REQUIREMENT →
The answer is a number and only a number: how many lines of the data include the string "left"?
─── EXERCISE MATERIAL ───
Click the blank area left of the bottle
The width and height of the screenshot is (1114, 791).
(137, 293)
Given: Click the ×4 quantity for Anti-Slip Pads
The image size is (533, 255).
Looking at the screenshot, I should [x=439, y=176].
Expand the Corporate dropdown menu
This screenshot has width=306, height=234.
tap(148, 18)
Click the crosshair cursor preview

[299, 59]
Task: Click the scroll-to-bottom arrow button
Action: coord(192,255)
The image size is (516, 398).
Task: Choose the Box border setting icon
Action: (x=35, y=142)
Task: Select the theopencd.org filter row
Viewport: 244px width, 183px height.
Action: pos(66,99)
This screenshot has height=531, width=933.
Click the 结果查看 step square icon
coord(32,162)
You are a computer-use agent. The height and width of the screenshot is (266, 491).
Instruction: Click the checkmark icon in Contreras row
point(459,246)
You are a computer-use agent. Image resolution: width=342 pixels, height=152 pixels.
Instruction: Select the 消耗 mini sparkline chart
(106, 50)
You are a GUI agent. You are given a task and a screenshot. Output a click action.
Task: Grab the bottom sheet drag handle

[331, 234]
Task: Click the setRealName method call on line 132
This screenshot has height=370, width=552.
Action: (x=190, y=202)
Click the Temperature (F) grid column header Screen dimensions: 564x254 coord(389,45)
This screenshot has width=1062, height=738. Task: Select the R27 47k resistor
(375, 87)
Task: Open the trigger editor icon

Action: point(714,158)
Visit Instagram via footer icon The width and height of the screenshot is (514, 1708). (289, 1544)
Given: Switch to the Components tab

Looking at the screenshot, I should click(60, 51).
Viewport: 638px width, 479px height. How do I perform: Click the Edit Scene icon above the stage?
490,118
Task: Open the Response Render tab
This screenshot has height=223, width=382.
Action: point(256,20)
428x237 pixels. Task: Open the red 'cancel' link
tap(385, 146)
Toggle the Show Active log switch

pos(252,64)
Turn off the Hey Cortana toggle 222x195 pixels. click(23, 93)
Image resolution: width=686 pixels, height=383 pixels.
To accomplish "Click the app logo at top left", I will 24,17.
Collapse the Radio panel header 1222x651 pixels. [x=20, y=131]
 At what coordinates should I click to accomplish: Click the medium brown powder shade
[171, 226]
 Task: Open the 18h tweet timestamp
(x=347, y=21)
───
REPLY →
2